**Problem:** Copy out the data below, word for word, from the very first line through the line holding "pyautogui.click(x=166, y=268)", inclusive.

**Entries shown:**
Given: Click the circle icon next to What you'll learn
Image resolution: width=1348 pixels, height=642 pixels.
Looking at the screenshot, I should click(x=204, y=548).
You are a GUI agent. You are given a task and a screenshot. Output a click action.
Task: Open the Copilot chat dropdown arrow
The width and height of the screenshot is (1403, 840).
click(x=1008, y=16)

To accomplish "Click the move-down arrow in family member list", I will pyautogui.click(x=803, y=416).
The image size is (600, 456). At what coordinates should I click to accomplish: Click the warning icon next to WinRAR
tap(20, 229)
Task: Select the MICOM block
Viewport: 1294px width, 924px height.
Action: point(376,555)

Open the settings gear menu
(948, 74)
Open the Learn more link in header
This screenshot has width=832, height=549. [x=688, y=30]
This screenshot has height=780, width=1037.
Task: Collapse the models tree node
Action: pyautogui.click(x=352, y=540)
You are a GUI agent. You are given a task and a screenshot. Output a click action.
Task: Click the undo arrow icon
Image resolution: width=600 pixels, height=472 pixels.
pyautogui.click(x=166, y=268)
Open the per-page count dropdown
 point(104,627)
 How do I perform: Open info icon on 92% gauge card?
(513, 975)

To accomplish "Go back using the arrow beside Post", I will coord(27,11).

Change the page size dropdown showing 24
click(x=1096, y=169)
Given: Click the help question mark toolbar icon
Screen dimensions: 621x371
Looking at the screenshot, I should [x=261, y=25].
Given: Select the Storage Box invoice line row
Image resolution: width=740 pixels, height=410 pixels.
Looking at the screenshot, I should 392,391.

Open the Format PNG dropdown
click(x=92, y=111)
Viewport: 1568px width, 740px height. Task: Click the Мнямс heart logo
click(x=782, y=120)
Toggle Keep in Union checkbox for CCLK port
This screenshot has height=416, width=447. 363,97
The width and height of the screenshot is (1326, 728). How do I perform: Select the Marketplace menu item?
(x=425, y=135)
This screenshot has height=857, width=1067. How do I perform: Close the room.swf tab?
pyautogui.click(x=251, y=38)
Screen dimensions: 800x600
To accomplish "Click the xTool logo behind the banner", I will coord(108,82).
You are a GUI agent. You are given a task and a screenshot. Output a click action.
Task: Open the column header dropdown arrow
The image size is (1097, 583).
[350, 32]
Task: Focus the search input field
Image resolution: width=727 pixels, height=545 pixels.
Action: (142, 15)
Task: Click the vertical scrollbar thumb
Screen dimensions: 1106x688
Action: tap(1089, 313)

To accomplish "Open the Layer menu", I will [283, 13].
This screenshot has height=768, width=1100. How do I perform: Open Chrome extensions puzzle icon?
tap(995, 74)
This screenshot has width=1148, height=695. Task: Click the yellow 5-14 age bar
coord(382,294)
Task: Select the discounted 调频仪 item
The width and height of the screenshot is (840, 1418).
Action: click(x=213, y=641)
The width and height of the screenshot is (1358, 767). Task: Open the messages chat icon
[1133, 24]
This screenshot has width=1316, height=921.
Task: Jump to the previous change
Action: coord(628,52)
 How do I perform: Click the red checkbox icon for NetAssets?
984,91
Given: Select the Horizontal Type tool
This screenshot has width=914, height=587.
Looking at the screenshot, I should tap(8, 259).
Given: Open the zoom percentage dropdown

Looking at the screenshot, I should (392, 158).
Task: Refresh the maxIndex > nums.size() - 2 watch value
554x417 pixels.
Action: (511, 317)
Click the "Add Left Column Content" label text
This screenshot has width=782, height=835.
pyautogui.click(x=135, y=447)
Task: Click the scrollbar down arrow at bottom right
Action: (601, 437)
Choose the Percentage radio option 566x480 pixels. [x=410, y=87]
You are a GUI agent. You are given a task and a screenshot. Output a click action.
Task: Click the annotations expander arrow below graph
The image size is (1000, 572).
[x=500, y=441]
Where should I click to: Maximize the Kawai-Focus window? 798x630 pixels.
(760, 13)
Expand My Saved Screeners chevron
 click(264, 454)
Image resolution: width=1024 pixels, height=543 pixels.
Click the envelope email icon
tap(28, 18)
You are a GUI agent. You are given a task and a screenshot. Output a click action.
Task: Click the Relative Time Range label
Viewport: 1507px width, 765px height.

**Exercise response:**
Given: Click the circle icon next to What you'll learn
Image resolution: width=1348 pixels, height=642 pixels.
Looking at the screenshot, I should click(x=204, y=548).
You are a GUI agent. You are given a task and a screenshot. Output a click action.
Task: Open the Copilot chat dropdown arrow
The width and height of the screenshot is (1403, 840).
click(x=1008, y=16)

To accomplish "Click the move-down arrow in family member list", I will pyautogui.click(x=803, y=416).
The image size is (600, 456). At what coordinates should I click to accomplish: Click the warning icon next to WinRAR
tap(20, 229)
Task: Select the MICOM block
Viewport: 1294px width, 924px height.
Action: point(376,555)

Open the settings gear menu
(948, 74)
Open the Learn more link in header
This screenshot has width=832, height=549. [x=688, y=30]
This screenshot has height=780, width=1037.
Task: Collapse the models tree node
Action: pyautogui.click(x=352, y=540)
You are a GUI agent. You are given a task and a screenshot. Output a click action.
Task: Click the undo arrow icon
Image resolution: width=600 pixels, height=472 pixels.
pyautogui.click(x=166, y=268)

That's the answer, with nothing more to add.